#### DATA FOR THIS TASK ####
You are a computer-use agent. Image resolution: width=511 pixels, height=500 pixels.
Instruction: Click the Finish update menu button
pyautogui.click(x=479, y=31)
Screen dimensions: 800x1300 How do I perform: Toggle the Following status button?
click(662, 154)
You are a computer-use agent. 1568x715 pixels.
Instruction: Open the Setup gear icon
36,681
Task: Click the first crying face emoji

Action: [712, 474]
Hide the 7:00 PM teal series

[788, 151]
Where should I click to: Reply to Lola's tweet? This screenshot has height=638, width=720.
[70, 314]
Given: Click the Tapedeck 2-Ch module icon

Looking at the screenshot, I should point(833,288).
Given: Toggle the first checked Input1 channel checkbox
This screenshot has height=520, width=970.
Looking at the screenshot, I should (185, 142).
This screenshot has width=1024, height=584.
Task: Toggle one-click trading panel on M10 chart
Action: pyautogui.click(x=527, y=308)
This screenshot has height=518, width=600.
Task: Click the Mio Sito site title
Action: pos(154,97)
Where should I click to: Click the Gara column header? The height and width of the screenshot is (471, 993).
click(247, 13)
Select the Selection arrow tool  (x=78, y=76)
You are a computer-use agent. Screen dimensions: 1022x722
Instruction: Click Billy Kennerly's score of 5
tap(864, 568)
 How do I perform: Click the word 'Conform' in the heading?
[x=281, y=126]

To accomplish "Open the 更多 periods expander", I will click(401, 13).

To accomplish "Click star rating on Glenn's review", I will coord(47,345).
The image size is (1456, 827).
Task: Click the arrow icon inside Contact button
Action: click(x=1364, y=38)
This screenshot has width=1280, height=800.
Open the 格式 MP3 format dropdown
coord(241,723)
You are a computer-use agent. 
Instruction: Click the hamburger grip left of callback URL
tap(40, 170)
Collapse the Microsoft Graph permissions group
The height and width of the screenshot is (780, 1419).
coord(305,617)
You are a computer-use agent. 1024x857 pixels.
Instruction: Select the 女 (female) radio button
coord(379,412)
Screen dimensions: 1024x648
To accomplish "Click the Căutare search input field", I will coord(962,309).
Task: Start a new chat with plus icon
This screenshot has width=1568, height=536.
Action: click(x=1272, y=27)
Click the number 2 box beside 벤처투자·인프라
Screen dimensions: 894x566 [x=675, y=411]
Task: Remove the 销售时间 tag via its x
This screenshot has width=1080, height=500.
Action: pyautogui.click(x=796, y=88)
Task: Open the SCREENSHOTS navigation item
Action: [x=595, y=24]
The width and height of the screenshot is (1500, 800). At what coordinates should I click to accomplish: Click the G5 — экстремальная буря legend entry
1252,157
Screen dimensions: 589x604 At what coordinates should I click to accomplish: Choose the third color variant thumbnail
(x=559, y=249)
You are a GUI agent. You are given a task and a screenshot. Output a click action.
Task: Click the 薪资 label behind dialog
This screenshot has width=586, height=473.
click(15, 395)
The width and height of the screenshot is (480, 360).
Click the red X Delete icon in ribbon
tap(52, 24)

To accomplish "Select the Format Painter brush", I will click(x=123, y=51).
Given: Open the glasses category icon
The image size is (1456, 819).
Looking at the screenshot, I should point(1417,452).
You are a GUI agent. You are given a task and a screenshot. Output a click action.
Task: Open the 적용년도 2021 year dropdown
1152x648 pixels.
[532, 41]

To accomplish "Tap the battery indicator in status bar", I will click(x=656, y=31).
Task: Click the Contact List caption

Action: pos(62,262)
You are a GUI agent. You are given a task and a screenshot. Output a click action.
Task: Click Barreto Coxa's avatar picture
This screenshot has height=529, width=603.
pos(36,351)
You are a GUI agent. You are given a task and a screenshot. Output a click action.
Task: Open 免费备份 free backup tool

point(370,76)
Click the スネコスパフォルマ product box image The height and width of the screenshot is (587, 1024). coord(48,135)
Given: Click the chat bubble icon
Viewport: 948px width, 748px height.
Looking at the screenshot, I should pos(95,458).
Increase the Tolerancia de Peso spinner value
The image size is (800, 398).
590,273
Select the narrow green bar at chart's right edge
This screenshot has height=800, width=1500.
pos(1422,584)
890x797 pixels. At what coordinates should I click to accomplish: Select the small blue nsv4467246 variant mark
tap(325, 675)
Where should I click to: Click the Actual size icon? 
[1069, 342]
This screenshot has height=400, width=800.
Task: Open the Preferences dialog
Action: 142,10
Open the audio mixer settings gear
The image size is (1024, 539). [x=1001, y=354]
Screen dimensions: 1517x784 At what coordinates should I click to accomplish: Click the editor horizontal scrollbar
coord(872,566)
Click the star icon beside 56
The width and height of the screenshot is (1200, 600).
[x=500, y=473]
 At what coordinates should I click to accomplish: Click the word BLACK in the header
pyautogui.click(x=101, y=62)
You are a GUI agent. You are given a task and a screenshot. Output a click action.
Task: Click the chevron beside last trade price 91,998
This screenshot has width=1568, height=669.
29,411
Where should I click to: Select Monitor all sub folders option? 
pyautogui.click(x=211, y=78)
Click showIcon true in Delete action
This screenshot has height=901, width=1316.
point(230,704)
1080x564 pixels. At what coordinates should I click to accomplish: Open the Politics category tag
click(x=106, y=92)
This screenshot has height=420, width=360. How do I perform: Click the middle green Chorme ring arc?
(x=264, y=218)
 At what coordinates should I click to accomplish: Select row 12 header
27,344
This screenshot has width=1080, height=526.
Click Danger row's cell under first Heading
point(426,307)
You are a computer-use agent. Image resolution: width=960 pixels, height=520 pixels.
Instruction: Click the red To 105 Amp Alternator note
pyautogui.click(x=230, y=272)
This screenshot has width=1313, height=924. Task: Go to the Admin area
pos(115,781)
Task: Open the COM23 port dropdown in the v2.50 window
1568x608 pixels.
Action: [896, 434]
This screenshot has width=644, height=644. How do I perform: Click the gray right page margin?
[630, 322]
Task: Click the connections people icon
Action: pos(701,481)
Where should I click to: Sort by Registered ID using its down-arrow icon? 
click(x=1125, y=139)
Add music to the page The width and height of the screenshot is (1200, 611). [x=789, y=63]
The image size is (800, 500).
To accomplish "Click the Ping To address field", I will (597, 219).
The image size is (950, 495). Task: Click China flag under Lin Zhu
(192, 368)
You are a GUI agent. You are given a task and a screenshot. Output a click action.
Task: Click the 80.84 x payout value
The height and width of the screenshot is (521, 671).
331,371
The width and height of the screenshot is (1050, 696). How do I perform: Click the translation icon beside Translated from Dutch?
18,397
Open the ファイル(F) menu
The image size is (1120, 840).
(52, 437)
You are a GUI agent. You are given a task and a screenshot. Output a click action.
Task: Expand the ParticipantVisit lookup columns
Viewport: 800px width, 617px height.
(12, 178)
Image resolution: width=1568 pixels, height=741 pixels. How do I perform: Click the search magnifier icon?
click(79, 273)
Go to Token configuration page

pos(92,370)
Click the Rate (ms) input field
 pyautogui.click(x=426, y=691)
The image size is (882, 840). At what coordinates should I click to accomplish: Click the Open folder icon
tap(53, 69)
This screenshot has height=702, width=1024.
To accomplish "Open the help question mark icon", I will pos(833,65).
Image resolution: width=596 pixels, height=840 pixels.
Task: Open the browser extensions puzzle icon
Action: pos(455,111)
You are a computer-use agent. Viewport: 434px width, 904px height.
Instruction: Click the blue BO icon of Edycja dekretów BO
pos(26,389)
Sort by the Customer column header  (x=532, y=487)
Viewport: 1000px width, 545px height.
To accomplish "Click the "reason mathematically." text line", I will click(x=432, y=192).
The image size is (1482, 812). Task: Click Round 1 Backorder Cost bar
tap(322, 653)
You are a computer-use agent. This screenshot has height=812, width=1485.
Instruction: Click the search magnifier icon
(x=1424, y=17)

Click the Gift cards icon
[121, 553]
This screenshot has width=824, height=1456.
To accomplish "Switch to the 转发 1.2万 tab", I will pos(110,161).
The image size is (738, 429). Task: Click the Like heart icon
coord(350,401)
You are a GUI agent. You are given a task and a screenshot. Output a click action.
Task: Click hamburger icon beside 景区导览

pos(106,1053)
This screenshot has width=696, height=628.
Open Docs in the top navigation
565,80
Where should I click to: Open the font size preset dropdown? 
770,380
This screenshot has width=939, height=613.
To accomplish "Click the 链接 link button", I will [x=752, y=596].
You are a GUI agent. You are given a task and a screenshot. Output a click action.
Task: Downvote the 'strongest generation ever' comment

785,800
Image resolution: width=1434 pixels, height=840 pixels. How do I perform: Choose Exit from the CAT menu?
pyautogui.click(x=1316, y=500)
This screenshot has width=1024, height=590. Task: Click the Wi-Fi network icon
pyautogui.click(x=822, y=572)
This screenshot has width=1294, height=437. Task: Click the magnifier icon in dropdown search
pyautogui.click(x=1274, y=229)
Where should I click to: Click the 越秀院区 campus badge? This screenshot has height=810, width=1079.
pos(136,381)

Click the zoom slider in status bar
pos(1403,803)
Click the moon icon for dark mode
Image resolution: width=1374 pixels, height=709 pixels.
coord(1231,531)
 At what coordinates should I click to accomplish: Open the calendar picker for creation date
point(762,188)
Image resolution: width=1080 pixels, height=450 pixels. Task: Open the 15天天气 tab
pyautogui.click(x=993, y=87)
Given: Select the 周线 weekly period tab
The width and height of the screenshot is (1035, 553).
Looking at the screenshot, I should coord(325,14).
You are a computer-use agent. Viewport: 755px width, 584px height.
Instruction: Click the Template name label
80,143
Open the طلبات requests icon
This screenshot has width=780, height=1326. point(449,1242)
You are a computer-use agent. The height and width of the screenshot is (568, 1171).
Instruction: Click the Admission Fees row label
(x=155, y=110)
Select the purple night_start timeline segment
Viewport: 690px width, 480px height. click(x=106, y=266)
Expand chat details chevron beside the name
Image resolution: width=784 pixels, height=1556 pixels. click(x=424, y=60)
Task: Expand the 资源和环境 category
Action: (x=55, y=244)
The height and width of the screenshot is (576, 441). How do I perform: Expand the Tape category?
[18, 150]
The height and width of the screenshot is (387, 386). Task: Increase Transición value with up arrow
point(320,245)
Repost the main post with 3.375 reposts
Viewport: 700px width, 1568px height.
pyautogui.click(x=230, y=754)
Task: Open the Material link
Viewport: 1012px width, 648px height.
####
## [WORK TASK]
Lines from the one with "The height and width of the screenshot is (387, 386)." through the end of the data: set these down exactly, including both ends and nothing more.

## [RESULT FOR THIS TASK]
The height and width of the screenshot is (387, 386). Task: Increase Transición value with up arrow
point(320,245)
Repost the main post with 3.375 reposts
Viewport: 700px width, 1568px height.
pyautogui.click(x=230, y=754)
Task: Open the Material link
Viewport: 1012px width, 648px height.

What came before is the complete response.